>> BEGIN Data supplied

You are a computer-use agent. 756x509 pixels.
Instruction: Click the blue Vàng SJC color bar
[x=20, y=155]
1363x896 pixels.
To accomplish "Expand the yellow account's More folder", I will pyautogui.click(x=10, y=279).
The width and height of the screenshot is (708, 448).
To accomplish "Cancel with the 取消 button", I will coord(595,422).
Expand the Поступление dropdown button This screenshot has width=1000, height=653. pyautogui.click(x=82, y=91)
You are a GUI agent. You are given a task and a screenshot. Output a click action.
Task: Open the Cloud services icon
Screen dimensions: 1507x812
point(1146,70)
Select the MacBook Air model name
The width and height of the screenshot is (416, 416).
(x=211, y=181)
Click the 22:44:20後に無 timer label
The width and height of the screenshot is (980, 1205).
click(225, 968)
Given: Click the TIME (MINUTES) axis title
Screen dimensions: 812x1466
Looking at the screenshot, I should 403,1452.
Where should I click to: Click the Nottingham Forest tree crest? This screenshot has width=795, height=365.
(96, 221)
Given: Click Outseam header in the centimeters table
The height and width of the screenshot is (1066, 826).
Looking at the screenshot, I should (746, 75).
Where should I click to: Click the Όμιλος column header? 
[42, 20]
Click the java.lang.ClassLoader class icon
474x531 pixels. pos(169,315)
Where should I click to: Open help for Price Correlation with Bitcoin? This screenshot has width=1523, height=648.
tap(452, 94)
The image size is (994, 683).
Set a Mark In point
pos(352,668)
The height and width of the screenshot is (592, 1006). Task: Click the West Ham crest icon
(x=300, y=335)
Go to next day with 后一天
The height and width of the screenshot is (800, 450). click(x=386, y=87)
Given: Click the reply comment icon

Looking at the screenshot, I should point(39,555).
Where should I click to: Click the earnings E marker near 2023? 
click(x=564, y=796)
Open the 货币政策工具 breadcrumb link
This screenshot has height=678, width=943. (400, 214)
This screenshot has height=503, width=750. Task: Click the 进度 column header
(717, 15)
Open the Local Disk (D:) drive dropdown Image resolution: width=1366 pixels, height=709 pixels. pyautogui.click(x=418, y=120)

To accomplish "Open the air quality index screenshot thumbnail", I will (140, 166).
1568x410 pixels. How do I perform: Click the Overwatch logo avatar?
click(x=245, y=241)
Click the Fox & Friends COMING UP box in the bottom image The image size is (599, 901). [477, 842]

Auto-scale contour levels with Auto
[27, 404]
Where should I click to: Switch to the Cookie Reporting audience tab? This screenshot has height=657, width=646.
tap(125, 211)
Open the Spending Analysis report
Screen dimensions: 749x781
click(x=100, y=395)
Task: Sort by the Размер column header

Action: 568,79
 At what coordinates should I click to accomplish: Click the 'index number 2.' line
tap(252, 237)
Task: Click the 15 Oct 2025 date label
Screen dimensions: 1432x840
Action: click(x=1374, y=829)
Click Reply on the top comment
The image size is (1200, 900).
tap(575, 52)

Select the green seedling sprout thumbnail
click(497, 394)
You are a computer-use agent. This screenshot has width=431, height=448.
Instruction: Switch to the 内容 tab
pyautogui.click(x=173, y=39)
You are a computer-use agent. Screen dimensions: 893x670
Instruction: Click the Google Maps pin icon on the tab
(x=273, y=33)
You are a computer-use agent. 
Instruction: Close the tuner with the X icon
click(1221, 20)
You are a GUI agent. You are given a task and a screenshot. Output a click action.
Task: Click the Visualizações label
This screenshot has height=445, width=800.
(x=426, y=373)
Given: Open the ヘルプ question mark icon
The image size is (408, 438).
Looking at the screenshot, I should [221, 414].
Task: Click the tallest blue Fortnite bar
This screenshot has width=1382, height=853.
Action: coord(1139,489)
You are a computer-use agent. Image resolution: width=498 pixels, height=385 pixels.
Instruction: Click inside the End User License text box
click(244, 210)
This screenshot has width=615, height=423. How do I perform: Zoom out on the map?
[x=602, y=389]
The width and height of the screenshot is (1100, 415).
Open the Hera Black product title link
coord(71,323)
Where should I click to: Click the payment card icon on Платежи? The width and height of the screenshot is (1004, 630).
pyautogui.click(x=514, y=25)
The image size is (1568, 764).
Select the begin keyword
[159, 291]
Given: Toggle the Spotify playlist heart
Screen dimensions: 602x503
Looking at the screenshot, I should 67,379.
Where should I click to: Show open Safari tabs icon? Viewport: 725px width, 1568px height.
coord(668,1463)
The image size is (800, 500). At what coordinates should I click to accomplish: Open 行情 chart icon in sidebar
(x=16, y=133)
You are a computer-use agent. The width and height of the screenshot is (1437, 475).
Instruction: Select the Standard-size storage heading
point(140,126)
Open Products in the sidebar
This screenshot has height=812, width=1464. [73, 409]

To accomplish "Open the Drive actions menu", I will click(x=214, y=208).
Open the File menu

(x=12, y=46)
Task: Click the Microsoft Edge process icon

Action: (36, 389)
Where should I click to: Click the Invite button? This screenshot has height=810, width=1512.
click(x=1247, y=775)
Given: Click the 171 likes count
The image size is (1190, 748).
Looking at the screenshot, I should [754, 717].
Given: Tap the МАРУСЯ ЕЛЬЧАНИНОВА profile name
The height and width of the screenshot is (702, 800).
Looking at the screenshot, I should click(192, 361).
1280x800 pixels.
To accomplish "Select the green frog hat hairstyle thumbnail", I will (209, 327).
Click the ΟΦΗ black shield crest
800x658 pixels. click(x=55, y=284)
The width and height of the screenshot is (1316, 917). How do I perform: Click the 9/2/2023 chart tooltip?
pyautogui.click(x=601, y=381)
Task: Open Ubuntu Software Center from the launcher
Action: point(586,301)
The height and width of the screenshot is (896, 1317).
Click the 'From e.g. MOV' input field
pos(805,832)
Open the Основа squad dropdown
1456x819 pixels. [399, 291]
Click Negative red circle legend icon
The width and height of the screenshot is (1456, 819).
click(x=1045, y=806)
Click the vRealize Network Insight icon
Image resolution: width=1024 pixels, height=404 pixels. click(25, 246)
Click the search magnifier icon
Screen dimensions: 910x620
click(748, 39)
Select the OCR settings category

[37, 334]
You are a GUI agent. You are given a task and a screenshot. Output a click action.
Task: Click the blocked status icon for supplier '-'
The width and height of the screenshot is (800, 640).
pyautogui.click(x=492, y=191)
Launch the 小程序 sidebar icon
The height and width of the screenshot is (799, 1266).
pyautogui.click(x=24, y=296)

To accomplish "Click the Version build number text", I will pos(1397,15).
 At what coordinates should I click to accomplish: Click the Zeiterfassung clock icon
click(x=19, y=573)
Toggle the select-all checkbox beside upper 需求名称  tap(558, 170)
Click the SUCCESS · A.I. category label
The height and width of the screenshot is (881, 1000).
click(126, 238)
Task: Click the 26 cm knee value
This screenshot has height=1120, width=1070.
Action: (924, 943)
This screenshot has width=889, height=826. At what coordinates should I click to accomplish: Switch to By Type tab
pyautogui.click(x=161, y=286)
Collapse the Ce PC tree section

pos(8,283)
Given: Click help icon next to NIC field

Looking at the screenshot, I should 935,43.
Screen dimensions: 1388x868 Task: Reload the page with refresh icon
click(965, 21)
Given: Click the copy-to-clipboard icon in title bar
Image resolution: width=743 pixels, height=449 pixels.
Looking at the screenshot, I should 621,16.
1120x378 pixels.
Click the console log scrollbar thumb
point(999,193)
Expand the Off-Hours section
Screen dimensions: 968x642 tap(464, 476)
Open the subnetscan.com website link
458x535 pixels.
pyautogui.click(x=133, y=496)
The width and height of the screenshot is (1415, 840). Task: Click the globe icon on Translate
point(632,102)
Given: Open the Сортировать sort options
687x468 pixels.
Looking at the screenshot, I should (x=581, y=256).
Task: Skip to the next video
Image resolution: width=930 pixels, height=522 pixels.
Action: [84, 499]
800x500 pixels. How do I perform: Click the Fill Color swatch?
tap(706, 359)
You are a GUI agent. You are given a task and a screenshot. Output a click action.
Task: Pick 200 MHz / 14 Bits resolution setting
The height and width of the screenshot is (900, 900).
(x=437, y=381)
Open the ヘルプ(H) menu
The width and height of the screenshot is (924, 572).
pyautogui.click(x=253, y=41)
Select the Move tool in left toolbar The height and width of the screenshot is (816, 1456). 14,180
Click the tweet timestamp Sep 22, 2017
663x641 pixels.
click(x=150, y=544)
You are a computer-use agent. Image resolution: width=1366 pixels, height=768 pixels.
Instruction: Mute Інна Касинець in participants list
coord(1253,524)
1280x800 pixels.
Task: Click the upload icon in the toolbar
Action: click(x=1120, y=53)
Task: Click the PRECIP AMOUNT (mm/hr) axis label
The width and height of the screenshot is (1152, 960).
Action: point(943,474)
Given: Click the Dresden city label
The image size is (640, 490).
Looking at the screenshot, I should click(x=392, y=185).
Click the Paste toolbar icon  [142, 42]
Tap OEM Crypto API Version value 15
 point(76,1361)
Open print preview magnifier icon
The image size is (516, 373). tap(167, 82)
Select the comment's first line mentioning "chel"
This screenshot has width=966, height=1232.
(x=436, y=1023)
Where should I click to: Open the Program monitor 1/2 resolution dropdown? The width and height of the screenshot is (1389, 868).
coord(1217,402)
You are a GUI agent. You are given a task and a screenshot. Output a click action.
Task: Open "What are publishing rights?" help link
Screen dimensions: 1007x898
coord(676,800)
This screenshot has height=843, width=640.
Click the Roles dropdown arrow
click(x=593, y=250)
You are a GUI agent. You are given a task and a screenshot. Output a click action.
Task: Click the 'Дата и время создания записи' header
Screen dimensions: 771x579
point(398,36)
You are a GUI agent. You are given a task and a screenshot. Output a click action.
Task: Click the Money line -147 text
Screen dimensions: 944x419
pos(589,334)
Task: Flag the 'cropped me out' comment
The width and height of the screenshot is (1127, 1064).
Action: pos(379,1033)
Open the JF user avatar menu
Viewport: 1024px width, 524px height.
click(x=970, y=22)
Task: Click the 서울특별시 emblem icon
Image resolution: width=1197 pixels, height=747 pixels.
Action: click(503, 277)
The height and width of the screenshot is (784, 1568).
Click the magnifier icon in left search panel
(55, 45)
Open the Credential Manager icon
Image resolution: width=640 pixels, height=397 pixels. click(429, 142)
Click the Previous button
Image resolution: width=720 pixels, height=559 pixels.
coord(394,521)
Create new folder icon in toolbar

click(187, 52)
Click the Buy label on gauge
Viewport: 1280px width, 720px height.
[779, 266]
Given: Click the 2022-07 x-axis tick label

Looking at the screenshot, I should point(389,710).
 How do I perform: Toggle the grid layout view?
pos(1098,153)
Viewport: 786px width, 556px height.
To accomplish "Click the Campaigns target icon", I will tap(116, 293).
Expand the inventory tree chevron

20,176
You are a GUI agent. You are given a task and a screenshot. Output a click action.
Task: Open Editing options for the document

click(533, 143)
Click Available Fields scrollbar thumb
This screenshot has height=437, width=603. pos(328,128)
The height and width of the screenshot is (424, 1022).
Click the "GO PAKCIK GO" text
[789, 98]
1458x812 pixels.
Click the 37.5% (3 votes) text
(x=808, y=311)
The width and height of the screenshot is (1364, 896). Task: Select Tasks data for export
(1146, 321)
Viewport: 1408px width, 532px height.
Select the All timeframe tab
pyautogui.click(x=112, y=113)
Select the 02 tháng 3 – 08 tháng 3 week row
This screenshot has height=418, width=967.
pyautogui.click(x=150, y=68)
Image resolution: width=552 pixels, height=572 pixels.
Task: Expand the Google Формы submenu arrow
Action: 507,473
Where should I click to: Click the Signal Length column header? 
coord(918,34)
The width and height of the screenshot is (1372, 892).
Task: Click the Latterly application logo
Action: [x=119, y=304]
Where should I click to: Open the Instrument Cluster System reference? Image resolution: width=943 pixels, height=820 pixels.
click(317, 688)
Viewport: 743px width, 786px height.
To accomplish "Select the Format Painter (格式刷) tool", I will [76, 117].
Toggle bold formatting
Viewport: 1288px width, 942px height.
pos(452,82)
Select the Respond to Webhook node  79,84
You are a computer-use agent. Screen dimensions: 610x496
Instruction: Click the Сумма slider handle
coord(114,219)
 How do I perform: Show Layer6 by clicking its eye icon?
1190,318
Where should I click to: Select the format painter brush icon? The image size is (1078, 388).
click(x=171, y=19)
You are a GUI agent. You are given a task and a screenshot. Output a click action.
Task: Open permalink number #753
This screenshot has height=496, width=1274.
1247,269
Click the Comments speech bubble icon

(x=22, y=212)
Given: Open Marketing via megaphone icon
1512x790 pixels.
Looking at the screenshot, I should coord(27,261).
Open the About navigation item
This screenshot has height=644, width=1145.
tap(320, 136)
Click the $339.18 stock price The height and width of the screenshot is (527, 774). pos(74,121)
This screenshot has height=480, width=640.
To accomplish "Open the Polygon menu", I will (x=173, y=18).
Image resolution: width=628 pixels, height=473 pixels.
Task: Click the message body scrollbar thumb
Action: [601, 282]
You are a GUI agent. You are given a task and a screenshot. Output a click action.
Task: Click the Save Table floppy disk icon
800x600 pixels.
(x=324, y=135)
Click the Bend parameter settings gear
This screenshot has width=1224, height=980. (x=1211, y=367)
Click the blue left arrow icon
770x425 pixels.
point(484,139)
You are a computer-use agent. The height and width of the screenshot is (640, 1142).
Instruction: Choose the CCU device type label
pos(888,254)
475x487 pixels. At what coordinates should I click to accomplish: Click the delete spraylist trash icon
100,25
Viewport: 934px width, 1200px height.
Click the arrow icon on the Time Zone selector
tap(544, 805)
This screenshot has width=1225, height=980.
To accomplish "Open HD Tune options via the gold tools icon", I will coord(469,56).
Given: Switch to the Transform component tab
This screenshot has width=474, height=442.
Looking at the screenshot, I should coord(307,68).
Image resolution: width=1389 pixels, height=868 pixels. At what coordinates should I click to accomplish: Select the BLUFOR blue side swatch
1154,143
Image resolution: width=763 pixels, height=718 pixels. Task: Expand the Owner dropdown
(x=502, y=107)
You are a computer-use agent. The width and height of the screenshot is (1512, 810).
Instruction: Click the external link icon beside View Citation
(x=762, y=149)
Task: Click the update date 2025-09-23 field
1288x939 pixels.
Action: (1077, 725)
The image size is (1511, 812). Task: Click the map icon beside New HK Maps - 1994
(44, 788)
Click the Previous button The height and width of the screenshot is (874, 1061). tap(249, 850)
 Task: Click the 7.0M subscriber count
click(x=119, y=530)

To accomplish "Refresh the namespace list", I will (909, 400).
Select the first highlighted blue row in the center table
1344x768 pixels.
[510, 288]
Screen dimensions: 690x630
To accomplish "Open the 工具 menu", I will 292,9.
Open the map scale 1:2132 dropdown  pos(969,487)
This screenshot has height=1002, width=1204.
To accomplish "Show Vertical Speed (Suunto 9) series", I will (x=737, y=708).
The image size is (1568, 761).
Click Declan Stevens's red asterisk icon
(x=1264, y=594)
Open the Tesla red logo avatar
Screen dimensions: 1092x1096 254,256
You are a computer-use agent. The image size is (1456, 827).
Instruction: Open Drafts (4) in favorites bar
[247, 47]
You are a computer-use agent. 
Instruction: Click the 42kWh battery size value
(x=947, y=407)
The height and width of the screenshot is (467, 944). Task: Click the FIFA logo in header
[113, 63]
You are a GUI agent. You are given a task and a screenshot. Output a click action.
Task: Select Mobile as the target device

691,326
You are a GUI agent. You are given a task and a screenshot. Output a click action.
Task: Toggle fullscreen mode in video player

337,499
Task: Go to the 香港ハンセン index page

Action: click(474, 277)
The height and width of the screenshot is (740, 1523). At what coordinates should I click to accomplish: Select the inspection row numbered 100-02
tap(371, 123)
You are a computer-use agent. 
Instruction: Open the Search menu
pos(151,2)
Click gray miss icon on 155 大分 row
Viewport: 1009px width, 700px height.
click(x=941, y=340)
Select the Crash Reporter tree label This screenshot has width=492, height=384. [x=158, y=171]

>> END Data supplied

_What is needed_: How many lines of the records above contain the string "toolbar", with case counting? Give only the number.

_Answer to this task_: 4